KUTIPAN HALAMAN:
————————

Menteri menuturkan, pemerintah memang mendorong pengembangan industri kehutanan berbasis rakyat. "Hal itu menjadi bagian dari implementasi delapan kebijakan prioritas yang di antaranya adalah revitalisasi pemanfaatan hutan dan industri kehutanan serta pemberdayaan masyarakat," katanya.

Zulkifli juga menegaskan, penggunaan kayu dari hutan yang dikelola rakyat ini selaras dengan "triple track strategy" yang dijalankan pemerintah untuk mendukung pertumbuhan (pro growth), memperluas lapangan pekerjaan (pro job), dan meningkatkan kesejahteraan masyarakat (pro poor).

Direktur utama PT Sumber Graha Sejahtera (SGS), Aris Sunarko, mengatakan, kayu sengon dari hutan yang dikelola rakyat tidak hanya bisa dijadikan lapisan inti produk kayu lapis.

Menurut dia, kekuatan produksi kayu lapis jenis laminated veneer lumber (LVL) yang menggunkan bahan baku kayu dari hutan rakyat, seperti sengon, bisa mencapai kelas kuat I. "Itu berarti kekuatan kayu jenis ini tak kalah dengan kayu solid keras, seperti merbau atau bangkirai, yang biasa digunakan sebagai bahan konstruksi," katanya.

Selain memanfaatkan kayu dari konsesi HPH yang dimilikinya, perusahaan di Tangerang ini juga banyak memanfaatkan kayu dari hutan yang dikelola masyarakat. Mereka bahkan menjadi salah satu pionir dalam kerja sama dan kemitraan swasta dengan masyarakat di Jawa.

Persoalannya, luas total hutan rakyat di seluruh Indonesia mencapai 3.589.343 hektare. Menurut data Ditjen Bina Pengelolaan Daerah Aliran Sungai dan Perhutanan Sosial (BP DAS dan PS) Kementerian kehutanan, luas hutan rakyat tersebut bila dibandingkan dengan total luas hutan di seluruh Indonesia yang kini tercatat seluas 137,09 juta hektare ternyata tidak lebih dari 2,62 persen.

Meski demikian, prosentase luas hutan rakyat masih mungkin terus bertambah bila melihat data luas lahan kritis di luar kawasan hutan di Indonesia yang saat ini tercatat sekitar 10.690.312 hektare. Apalagi, kementerian kehutanan kini terus memberikan akses seluas-luasnya kepada rakyat untuk ikut mengelola hutan nasional dalam bentuk hutan tanaman rakyat, hutan kemasyarakatan, hutan desa, dan hutan rakyat.

————————

BAHAN TERSEDIA:
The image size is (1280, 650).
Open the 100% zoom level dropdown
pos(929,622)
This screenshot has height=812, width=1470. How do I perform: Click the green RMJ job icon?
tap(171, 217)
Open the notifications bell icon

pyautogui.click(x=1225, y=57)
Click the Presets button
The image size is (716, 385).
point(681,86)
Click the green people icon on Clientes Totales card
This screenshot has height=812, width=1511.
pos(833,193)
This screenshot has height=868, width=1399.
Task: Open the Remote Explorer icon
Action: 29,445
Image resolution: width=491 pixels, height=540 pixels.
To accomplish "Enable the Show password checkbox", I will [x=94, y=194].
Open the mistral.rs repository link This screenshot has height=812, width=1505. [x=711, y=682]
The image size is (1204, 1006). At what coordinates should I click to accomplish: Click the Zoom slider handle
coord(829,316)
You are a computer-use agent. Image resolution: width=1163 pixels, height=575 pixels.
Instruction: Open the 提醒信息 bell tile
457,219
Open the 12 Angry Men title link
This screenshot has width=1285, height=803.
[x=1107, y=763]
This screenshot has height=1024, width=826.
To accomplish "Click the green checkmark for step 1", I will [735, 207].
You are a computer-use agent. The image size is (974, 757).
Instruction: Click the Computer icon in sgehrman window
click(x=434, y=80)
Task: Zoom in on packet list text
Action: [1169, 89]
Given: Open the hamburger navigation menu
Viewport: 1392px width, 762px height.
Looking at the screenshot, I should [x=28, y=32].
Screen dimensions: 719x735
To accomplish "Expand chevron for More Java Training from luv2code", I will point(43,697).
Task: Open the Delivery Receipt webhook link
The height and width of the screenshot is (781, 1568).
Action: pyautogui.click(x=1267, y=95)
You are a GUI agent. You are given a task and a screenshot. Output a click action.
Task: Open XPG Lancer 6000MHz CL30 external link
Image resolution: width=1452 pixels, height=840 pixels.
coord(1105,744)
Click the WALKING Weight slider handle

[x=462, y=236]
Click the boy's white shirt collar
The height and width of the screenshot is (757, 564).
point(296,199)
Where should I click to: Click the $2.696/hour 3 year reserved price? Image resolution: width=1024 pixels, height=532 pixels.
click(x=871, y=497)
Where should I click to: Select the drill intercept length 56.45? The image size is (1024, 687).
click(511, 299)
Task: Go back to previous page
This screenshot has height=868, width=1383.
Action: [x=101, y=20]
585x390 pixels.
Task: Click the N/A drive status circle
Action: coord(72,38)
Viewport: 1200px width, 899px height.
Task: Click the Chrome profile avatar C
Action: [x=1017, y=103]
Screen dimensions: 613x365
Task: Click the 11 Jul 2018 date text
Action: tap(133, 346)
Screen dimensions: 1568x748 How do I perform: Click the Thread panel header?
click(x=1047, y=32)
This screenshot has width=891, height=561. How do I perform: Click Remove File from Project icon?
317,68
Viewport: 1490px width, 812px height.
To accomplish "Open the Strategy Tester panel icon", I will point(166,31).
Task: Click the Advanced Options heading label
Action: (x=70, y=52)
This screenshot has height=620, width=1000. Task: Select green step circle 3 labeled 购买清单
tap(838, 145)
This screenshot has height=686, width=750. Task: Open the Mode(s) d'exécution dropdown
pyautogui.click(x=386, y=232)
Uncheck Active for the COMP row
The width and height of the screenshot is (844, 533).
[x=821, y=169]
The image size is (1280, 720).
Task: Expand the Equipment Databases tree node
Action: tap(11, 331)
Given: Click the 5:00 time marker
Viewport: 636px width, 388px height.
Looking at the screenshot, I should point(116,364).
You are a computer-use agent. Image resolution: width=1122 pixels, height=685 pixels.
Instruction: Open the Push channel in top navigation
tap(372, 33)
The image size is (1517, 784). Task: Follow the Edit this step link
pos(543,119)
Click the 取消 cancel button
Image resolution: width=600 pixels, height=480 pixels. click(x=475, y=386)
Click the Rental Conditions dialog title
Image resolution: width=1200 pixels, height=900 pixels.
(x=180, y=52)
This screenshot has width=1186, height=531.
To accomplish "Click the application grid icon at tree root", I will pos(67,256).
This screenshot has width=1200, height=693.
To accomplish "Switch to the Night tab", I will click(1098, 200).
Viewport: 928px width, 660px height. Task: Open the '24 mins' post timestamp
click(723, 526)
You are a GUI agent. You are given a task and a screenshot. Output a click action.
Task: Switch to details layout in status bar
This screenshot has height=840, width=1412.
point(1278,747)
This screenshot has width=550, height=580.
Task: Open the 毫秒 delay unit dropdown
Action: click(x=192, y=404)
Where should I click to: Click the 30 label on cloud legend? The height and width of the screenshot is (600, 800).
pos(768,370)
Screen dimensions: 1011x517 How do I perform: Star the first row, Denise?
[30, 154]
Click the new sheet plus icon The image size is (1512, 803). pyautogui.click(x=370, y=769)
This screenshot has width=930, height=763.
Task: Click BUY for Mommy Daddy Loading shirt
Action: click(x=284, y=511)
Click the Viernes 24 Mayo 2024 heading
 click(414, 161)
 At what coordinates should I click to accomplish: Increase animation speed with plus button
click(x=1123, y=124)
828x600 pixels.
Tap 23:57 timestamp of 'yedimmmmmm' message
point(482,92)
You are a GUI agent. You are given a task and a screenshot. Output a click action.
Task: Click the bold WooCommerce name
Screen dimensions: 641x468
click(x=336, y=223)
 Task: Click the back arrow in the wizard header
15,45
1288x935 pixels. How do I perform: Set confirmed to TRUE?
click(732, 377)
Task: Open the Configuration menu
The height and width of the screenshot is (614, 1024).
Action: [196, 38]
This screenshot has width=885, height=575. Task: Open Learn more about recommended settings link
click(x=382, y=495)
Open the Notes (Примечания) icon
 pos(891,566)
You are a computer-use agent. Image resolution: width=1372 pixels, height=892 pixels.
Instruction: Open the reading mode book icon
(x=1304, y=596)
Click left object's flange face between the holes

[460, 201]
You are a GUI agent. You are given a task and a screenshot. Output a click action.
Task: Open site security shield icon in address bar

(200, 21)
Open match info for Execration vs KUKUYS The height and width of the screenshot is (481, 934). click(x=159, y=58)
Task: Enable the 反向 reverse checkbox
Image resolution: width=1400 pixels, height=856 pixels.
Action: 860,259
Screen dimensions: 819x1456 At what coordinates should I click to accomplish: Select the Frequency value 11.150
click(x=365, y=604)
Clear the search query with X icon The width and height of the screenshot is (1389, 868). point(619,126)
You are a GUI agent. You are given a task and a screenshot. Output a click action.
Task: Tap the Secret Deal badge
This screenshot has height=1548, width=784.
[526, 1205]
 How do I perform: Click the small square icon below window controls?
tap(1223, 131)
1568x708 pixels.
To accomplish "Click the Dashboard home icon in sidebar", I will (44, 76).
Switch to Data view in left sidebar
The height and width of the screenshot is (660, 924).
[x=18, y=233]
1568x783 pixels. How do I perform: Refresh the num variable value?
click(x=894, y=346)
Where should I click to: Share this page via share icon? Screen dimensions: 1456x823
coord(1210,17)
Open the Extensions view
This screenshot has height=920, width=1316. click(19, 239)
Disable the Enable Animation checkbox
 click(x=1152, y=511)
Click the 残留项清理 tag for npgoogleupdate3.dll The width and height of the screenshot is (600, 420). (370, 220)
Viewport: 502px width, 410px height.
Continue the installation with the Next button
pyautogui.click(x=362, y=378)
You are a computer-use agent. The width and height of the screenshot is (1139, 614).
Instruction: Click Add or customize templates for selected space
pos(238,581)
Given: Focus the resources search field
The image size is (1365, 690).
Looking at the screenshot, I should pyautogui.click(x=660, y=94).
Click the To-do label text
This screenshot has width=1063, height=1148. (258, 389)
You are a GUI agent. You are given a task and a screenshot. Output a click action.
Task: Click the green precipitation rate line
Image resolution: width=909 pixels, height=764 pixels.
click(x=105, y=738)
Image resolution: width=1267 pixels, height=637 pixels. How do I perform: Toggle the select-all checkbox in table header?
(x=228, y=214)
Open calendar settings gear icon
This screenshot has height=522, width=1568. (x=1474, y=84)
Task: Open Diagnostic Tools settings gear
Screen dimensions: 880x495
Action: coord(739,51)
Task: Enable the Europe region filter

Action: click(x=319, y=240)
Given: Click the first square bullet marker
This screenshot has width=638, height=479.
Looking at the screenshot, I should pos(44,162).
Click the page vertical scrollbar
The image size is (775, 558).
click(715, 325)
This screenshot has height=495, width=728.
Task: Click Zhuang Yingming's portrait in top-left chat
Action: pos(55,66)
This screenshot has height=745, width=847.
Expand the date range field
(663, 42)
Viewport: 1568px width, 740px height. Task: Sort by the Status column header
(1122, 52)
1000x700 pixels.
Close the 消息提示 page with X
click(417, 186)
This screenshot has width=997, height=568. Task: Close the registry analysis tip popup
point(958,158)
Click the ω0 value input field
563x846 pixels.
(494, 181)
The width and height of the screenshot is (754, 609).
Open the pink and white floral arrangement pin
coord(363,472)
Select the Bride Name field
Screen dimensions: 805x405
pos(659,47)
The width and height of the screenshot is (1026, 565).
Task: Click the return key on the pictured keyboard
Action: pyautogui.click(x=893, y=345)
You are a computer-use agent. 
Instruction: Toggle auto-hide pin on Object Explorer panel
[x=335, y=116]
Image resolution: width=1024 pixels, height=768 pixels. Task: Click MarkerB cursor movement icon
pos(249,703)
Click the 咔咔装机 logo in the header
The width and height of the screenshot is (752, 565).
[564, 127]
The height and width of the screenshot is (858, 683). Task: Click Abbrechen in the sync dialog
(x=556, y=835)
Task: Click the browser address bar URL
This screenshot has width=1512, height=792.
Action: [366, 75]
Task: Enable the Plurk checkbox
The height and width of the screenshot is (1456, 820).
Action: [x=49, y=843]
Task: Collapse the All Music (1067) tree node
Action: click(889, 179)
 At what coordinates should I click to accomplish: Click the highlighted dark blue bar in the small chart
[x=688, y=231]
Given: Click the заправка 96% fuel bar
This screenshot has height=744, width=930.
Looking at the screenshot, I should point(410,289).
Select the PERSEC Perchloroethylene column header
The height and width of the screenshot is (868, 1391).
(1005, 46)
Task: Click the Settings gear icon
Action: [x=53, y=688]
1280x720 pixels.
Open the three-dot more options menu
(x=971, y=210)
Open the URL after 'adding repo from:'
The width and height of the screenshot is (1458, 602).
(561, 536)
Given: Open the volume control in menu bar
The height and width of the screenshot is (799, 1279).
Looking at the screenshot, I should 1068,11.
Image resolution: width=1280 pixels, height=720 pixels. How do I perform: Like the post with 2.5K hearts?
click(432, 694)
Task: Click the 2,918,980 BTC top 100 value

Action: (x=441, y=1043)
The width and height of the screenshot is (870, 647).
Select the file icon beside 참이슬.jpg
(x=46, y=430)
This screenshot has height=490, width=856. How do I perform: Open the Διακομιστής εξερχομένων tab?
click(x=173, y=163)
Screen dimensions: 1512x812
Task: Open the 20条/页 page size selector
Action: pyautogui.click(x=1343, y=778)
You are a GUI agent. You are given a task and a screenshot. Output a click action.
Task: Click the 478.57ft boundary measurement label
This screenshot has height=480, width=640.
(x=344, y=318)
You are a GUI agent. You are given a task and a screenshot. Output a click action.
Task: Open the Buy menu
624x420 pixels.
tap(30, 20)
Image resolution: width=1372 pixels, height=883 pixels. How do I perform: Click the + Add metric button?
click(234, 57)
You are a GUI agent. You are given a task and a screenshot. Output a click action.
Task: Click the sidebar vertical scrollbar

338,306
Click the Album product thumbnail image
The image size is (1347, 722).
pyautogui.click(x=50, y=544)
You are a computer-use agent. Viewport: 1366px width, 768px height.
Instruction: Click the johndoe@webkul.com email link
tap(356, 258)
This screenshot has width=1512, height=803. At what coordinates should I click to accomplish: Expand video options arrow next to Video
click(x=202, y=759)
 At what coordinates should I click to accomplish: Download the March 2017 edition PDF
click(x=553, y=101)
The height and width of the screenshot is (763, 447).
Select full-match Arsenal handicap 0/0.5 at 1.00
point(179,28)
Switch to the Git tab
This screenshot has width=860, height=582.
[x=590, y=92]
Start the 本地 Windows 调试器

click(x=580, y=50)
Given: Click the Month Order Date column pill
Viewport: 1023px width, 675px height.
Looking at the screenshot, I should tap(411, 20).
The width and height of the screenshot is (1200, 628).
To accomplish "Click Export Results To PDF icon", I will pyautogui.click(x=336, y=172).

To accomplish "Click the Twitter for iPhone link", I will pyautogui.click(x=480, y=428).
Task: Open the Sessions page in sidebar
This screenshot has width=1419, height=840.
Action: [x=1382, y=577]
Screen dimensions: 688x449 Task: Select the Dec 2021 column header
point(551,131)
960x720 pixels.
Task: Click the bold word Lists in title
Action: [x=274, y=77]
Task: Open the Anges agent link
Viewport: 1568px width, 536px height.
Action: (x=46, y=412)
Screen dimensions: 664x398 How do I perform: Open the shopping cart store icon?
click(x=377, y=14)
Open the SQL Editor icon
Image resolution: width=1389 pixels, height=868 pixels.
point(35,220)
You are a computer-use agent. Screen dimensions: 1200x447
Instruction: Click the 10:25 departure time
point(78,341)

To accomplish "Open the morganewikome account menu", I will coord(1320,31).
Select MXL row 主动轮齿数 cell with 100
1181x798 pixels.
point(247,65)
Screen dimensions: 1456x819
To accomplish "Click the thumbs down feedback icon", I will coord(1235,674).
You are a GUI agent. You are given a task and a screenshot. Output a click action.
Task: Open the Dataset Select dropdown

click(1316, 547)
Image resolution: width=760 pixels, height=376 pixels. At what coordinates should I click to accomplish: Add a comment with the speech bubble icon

————————

TUGAS: Tolong sebutkan luas total hutan rakyat di seluruh Indonesia menurut kutipan halaman.

JAWABAN LATIHAN: 3.589.343 hektare.